Andrew Clark (born April 8, 1988) is a Canadian professional ice hockey player currently under contract with SC Langenthal of the Swiss League (SL).

Playing career 
He played for Acadia University in the Atlantic conference of Canadian Interuniversity Sport (CIS). For his outstanding play during the 2011–12 season, Clark was selected as the 2011-12 Canadian Interuniversity Sport player of the year, and was awarded the Senator Joseph A. Sullivan Trophy.

Andrew left the Acadia University Hockey program at the end of the 2012–13 AUS Hockey season and signed a professional contract with the Stockton Thunder, an ECHL affiliate of the Edmonton Oilers. He appeared in a total of 66 ECHL contests for the Thunder until the end of the 2013-14 season with 26 goals and 43 assists. During the 2013-14 season, he also spent time in the AHL after signing a professional tryout agreement with the Bridgeport Sound Tigers in December 2013. Clark saw the ice in 35 AHL games, producing seven goals as well as twelve assists.

|---|

Things to do:
1. Copy the passage of the Andrew Clark text starting at "Andrew left the" and ending at "as twelve assists.".
2. Translate this sentence from the Andrew Clark text into Spanish: "He played for Acadia University in the Atlantic conference of Canadian Interuniversity Sport (CIS)."

Dataset section:
|---|

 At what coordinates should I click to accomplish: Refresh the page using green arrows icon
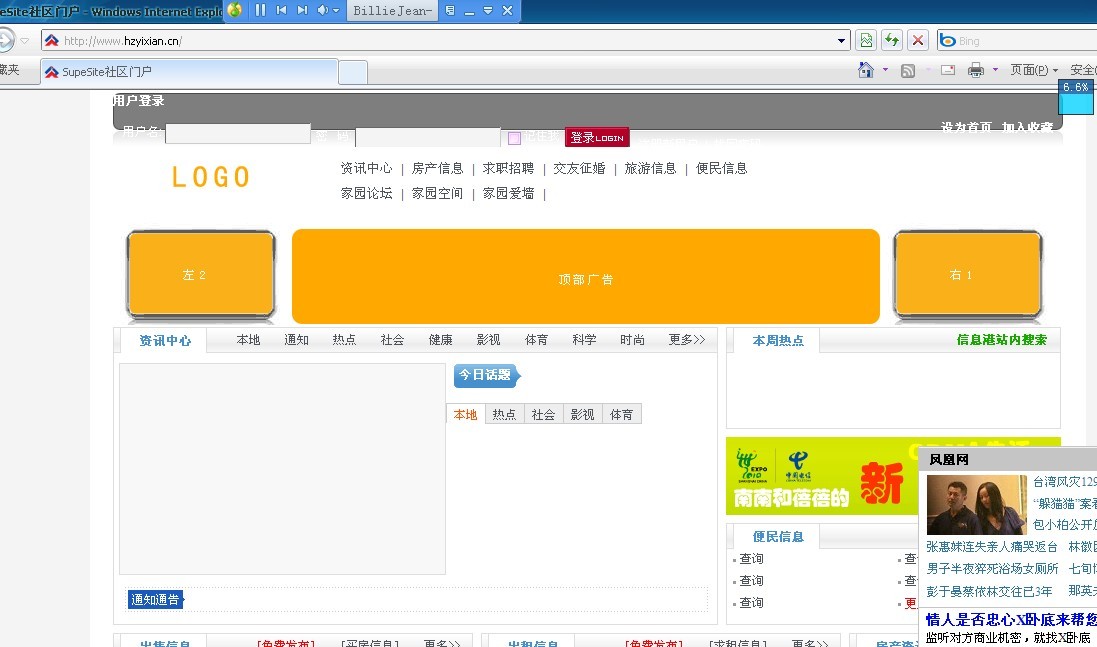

|---|

Results of the exercise:
1.
Andrew left the Acadia University Hockey program at the end of the 2012–13 AUS Hockey season and signed a professional contract with the Stockton Thunder, an ECHL affiliate of the Edmonton Oilers. He appeared in a total of 66 ECHL contests for the Thunder until the end of the 2013-14 season with 26 goals and 43 assists. During the 2013-14 season, he also spent time in the AHL after signing a professional tryout agreement with the Bridgeport Sound Tigers in December 2013. Clark saw the ice in 35 AHL games, producing seven goals as well as twelve assists.

2. Jugó para la Universidad de Acadia en la conferencia atlántica de Canadian Interuniversity Sport (CIS).